**Your objective**
Starting at the line that contains "6.3 m label" and ending with the line that contains "point(516,654)", recast those lines of the records as a JSON list of strings, one string per line, with blank lines left out.
[START OF Record excerpts]
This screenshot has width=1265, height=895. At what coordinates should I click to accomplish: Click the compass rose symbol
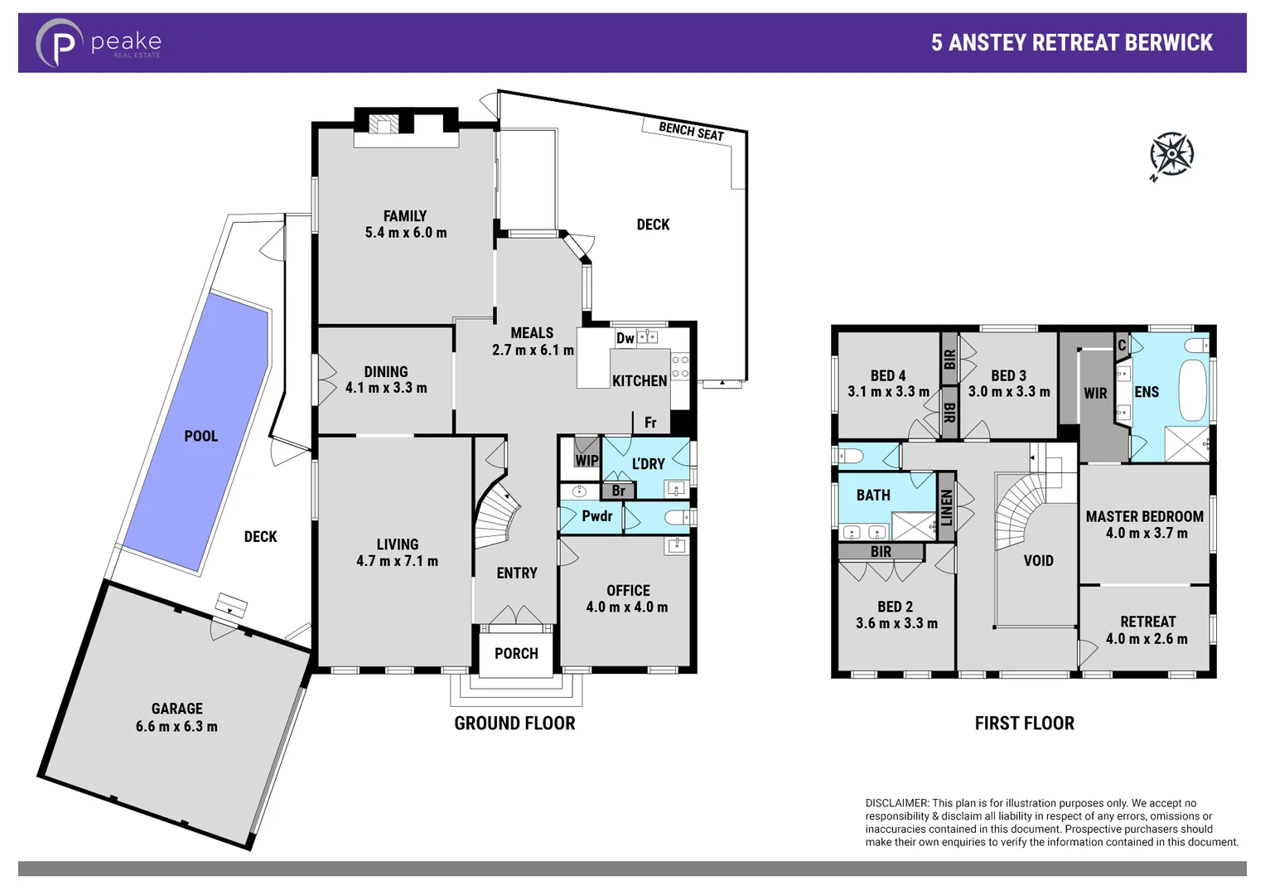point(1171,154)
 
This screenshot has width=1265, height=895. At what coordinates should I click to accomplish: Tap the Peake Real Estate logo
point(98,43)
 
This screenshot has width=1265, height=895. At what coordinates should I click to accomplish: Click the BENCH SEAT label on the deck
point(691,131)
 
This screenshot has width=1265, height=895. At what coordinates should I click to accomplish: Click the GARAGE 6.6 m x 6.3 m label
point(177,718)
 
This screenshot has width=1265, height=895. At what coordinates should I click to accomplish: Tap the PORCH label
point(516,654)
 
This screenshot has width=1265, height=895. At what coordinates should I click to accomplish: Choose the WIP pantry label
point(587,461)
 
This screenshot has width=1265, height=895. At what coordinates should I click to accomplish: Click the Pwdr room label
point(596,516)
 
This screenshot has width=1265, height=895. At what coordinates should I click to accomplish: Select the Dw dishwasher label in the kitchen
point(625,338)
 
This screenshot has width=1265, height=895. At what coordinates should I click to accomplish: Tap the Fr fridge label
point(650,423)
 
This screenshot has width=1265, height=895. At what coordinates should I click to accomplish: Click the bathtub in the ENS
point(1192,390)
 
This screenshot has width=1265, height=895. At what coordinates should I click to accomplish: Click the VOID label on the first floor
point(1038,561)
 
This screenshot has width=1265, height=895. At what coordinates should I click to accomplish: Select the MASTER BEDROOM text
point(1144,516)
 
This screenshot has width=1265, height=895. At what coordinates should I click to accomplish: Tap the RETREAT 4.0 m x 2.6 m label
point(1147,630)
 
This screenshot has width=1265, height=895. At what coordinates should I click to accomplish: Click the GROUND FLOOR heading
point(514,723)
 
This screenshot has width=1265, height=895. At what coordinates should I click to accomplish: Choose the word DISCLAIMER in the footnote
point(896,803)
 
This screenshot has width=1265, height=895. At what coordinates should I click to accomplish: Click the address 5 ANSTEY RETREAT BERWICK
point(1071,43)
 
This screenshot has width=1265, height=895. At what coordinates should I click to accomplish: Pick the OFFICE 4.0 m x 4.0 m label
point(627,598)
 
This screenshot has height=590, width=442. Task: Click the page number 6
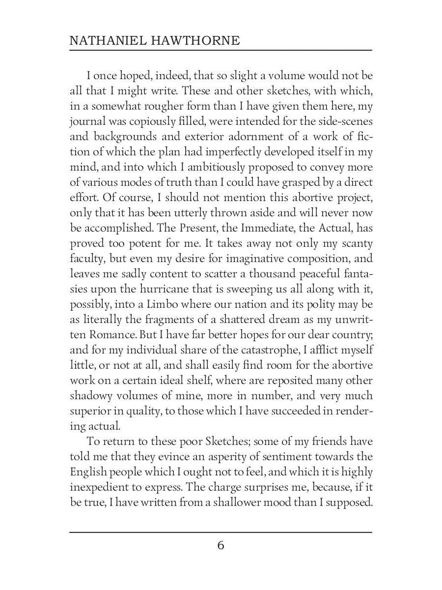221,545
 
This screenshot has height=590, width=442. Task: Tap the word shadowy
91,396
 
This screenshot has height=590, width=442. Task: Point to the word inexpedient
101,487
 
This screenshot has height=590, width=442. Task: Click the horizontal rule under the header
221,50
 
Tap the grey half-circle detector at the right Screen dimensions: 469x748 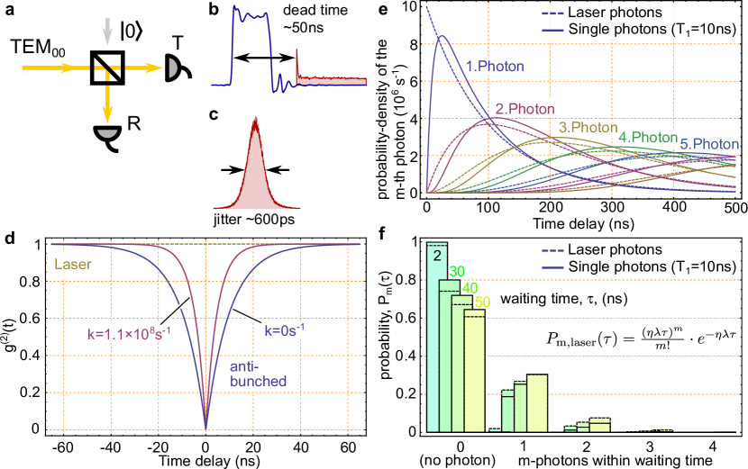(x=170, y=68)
[END OF Record excerpts]
**Reply**
[
  "This screenshot has width=1265, height=895. At what coordinates should I click to accomplish: Click the GARAGE 6.6 m x 6.3 m label",
  "point(177,718)",
  "This screenshot has width=1265, height=895. At what coordinates should I click to accomplish: Tap the PORCH label",
  "point(516,654)"
]